_Set exercise 1_
From the forum thread about a leaking transmission, reproduce the passage that starts with the words containing "## ironandfire (Oct" and ends with "a dripping tranny.".
_Set exercise 2_
In the forum thread about a leaking transmission, which seal does the first poster say is leaking?

_Page_

start

# Tranny problems



## OldSchool (Jan 30, 2010)

EVery body must have heard of trannies

I have a big tranny problem


It seem that my front end seal is leaking 

Anybody know how to make it stop ?


----------



## Hillside (Jan 22, 2010)

Can you use the word transmission instead? I feel weird responding to a tranny problem


----------



## johnlewismcleod (Apr 6, 2012)

OldSchool said:


> EVery body must have heard of trannies
> 
> I have a big tranny problem
> 
> ...


Tell the tranny to leave your front end alone ...that should take care of it :laughing:


----------



## rocksteady (Oct 8, 2008)

I was completely mislead and frankly, feel cheated.









Paul


----------



## Tommy plumber (Feb 19, 2010)

Pre-op or post-op?


----------



## OldSchool (Jan 30, 2010)

rocksteady said:


> I was completely mislead and frankly, feel cheated.
> 
> Paul


What I got a legitimate tranny problem ...!!!!


----------



## rocksteady (Oct 8, 2008)

OldSchool said:


> What I got a legitimate tranny problem ...!!!!


Hey, I aint judging. Any guy that has a problem with a tranny doesn't need to explain anything to me. 




Paul


----------



## ironandfire (Oct 9, 2008)

OldSchool said:


> EVery body must have heard of trannies
> 
> I have a big tranny problem
> 
> ...


Nothing worse than a dripping tranny.


----------



## Fullmetal Frank (Jul 11, 2012)

How do you know it is a tranny? Could just be a hormone embalance, or could just be a transmission leak.


----------



## U666A (Dec 11, 2010)

end

_Information shown_

start

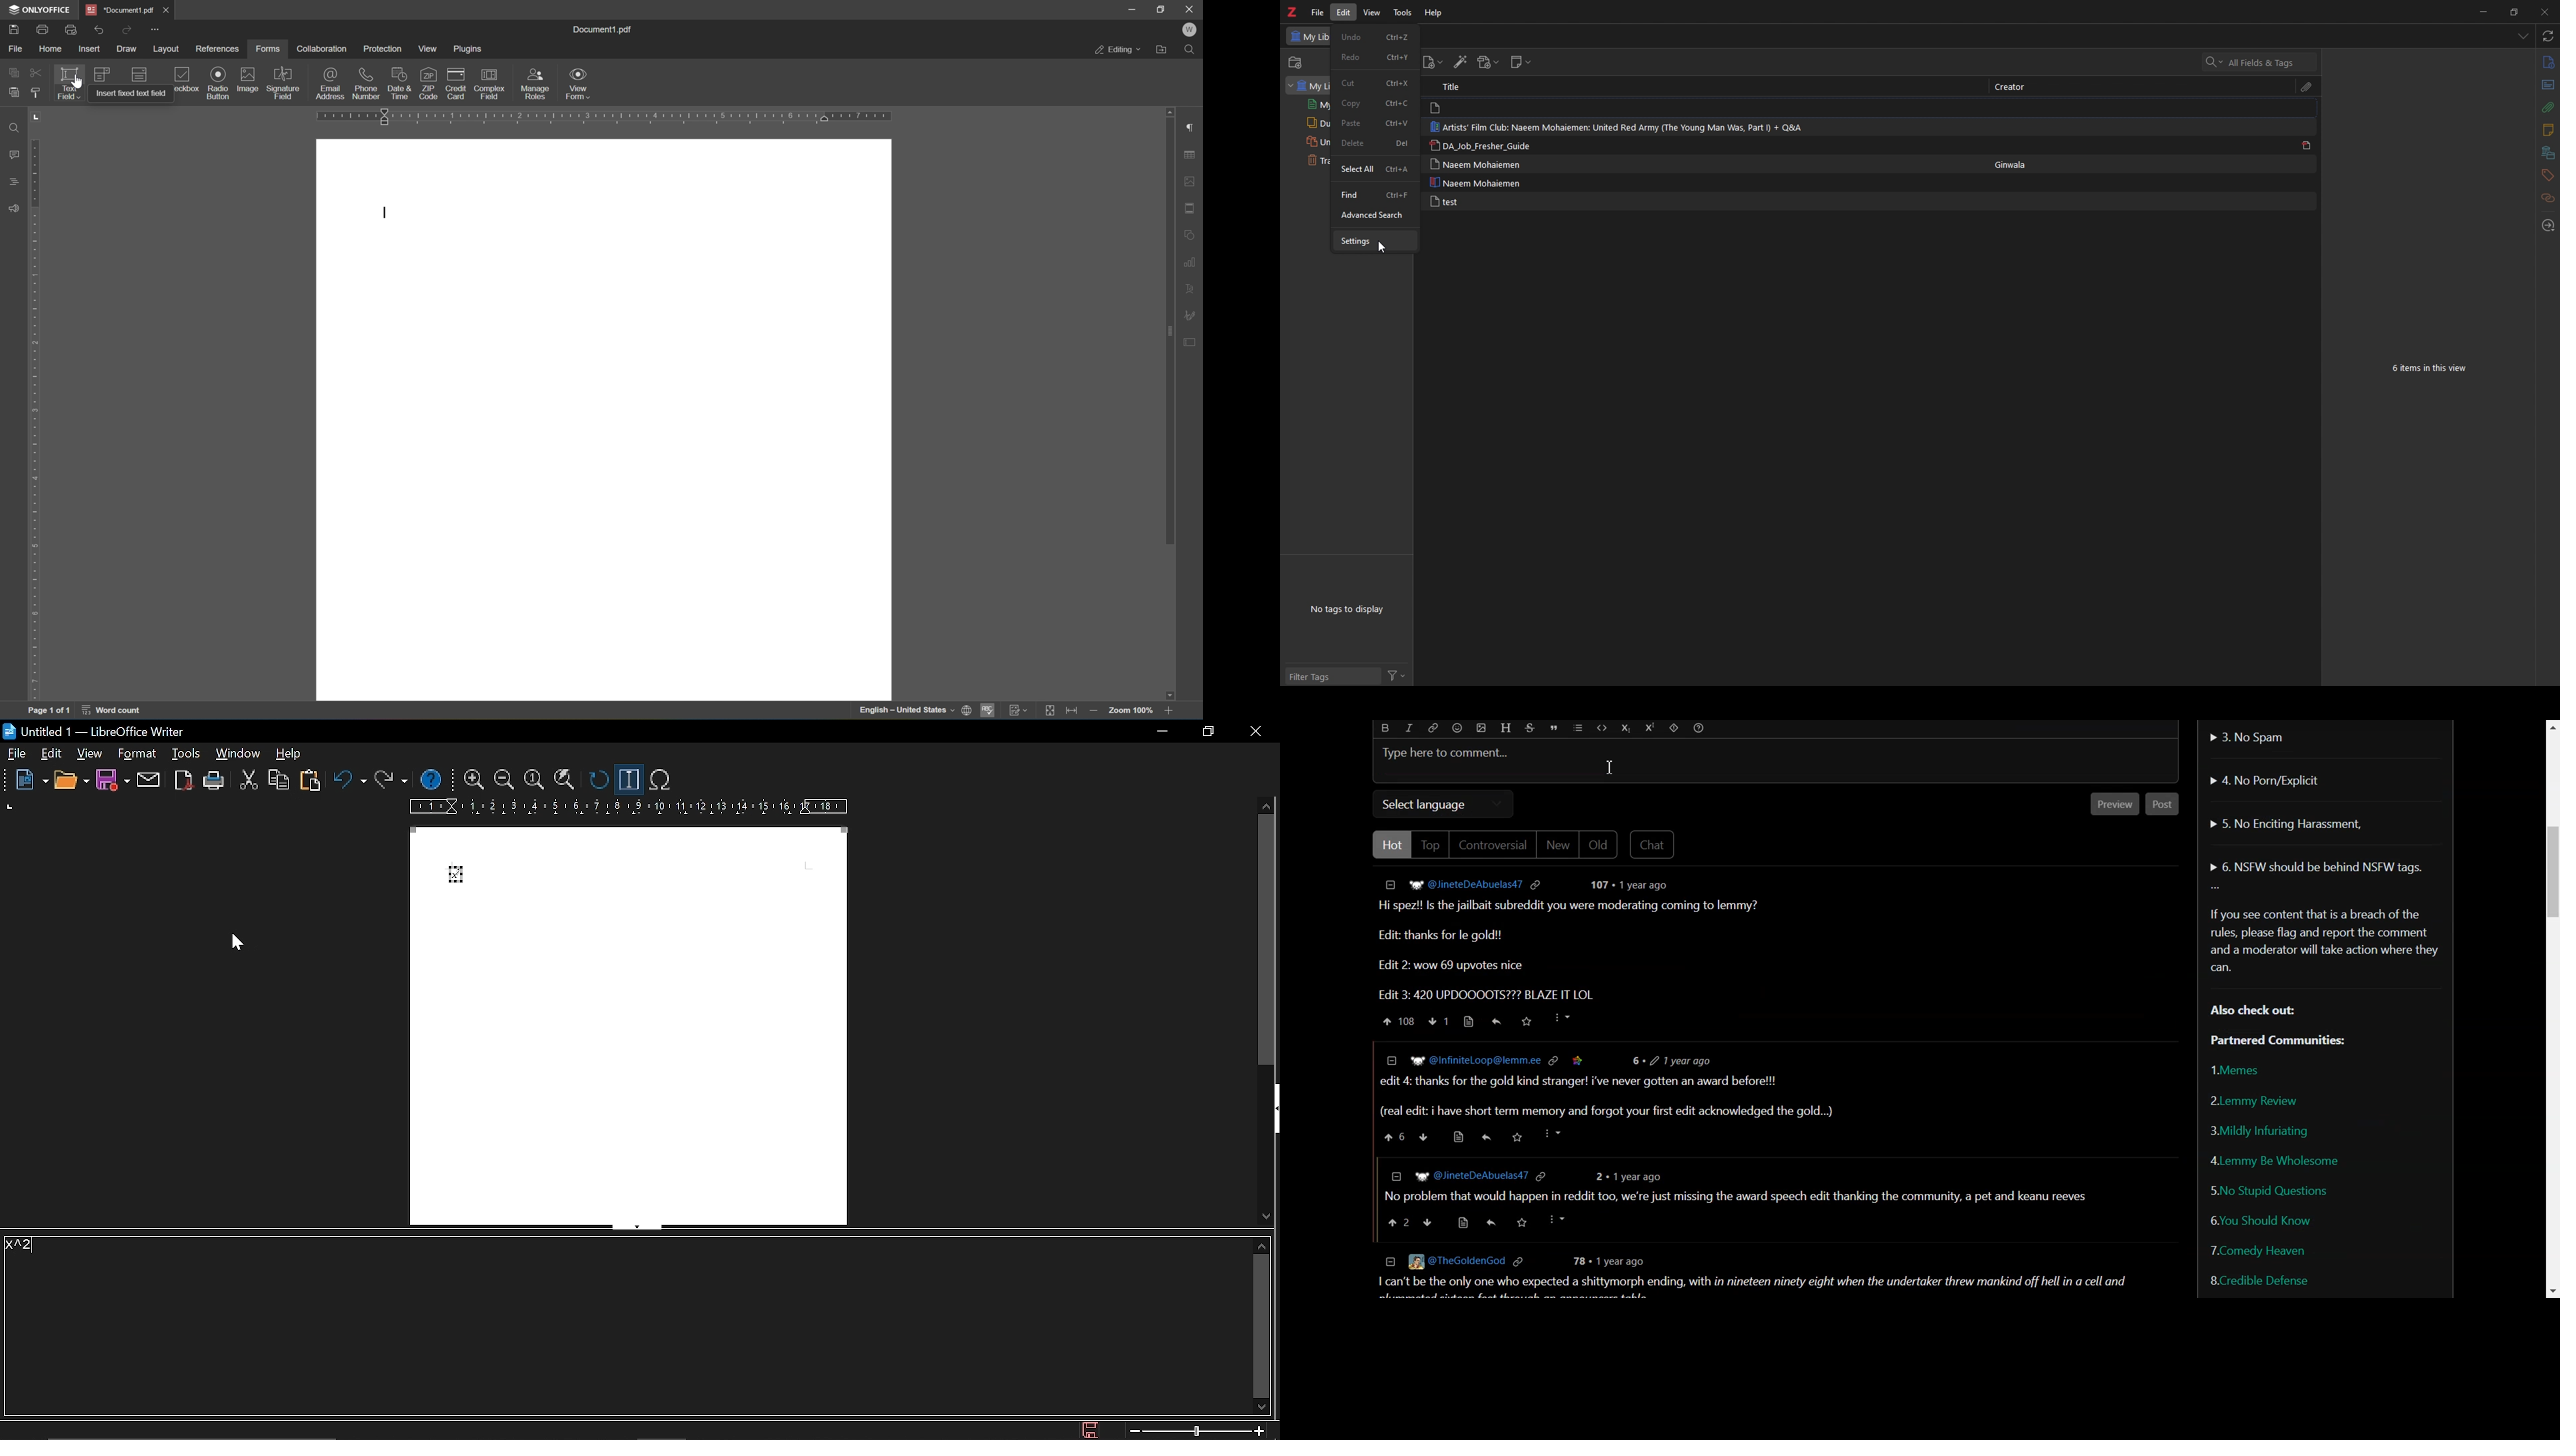 Image resolution: width=2576 pixels, height=1456 pixels. Describe the element at coordinates (15, 129) in the screenshot. I see `Find` at that location.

end

_Exercise answer 1_
## ironandfire (Oct 9, 2008)

OldSchool said:


> EVery body must have heard of trannies
> 
> I have a big tranny problem
> 
> ...


Nothing worse than a dripping tranny.

_Exercise answer 2_
The front end seal.